* DESCRIPTION OF THE TASK *
In the forum thread, which store's pick-up service does Denton say he uses?

* SUPPLIED TEXT *
There are 6,500+ deaths from it, a hell of a lot more than California has.

I am 79 and diabetic type 2, the highest level for a death sentence,

not pushing my luck without one, you younger guys can deal with it and the outcome.

I only wear it and gloves when going into a store, then remove them after decontaminating the product and myself.


----------



## Denton (Sep 18, 2012)

SOCOM42 said:


> Here you are not allowed into any stores without one, With almost 95,000 cases in the state something had to be done.
> 
> With the social distancing and the masks the daily count has gone from over 3,000 down to 2 or 3 hundred.
> 
> ...


The mask protects others from you. Everyone would have to wear one for you to benefit.

I wish you would do pick-up and order things online. We damned-sure don't want to lose you.

We use Walmart pick-up. If anyone has to go inside, I do it. I move fast and see it as escape and evasion.

My parents are hard-headed. They have to go to the commissary. At 90 and 85, they aren't fast, but they go early during the old-timers hours. They also use the N-95 respirators I gave them. I'd prefer them to let me get everything for them but as I said, they are hard-headed. Don't be hard-headed. You old people are worrying me to death!


----------



## SOCOM42 (Nov 9, 2012)

Everyone in the two or three places I go wear them, mandatory, there are local police details there to enforce the rule.

Some people are asked to show ID by them to see if over 60, I was included on one trip.

I would rather die in a firefight than by some GD bug.

I told you I was seriously considering wearing an M-17 A1 NBC mask.

That would offer me level 4 respiratory protection, I carry two in each Jeep.

Now I carry the stuff to decon whatever packages I buy and put in the Jeeps before I leave.

Decon everything again when I get back, decon myself also, kid stays home too risky for her.

Bio was the only thing that scared me in the military, still does.

When I do go, it is in the early morning old fart hours right after the places are cleaned.

You have no idea how hard it is for me to get up before 10:00 AM!

I have added 90% hydrogen peroxide to my sanitizer mix, you can't buy the stuff over the counter anywhere.

I have reagent grade, a gallon of it, extremely dangerous stuff in this concentration,

container is of a special plastic and a 1/4" thick.

It was used as part of rocket fuel it the ME 163 komet.

Stuff you get in the store is only 3% solution.

I started using CVS mail service for scripts, the girls say they miss seeing me when I call to get them shipped out.

Hey @Denton, I have always been hard headed, but logical.


----------



## Inor (Mar 22, 2013)

I'm like @Chipper, I have yet to put on a mask. The "why I refuse to wear one" really boils down to 2 questions:

1 - If wearing a mask prevents the virus (either prevents me from spreading it or prevents others from spreading it to me), why do we have to do the whole "social distancing"?

2 - If "social distancing" works so well, why do we need masks?

* DATA SHOWN *
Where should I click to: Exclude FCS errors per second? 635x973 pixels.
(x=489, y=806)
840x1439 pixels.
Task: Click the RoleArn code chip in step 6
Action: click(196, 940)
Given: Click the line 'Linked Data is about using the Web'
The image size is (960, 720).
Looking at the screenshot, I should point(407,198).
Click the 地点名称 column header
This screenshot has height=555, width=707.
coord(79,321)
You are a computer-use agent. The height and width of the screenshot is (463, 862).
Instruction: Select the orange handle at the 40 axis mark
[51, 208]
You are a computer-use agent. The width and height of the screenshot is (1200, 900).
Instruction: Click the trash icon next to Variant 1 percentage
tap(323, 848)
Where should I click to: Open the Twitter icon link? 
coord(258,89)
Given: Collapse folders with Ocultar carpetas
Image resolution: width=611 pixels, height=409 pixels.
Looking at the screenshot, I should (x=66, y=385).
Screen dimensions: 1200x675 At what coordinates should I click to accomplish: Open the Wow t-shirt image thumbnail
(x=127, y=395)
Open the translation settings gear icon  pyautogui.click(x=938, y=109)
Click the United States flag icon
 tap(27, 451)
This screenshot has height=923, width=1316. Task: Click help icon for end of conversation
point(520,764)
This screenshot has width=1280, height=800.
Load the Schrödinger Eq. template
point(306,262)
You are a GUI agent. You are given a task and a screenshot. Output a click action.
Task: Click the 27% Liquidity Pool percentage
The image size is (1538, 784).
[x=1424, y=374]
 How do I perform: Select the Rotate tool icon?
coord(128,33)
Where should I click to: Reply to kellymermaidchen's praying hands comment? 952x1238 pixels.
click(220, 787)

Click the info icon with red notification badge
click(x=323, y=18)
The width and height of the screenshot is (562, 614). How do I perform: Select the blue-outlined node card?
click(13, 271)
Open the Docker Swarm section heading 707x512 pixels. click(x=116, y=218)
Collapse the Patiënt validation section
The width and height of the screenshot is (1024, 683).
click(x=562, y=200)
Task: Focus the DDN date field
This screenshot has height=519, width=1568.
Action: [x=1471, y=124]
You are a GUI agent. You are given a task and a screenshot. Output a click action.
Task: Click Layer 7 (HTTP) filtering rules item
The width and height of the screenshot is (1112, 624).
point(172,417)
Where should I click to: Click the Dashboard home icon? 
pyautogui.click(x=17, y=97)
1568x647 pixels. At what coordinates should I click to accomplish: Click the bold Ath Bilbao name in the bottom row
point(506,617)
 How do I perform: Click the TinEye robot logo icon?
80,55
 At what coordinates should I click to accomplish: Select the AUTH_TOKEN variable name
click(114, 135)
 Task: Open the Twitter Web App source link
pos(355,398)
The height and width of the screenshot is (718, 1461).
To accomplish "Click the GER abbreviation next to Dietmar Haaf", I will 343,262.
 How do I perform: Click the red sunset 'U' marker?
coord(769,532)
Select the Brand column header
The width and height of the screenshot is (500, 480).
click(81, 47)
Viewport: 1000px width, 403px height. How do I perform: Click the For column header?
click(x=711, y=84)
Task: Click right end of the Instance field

* EXERCISE RESULT *
Walmart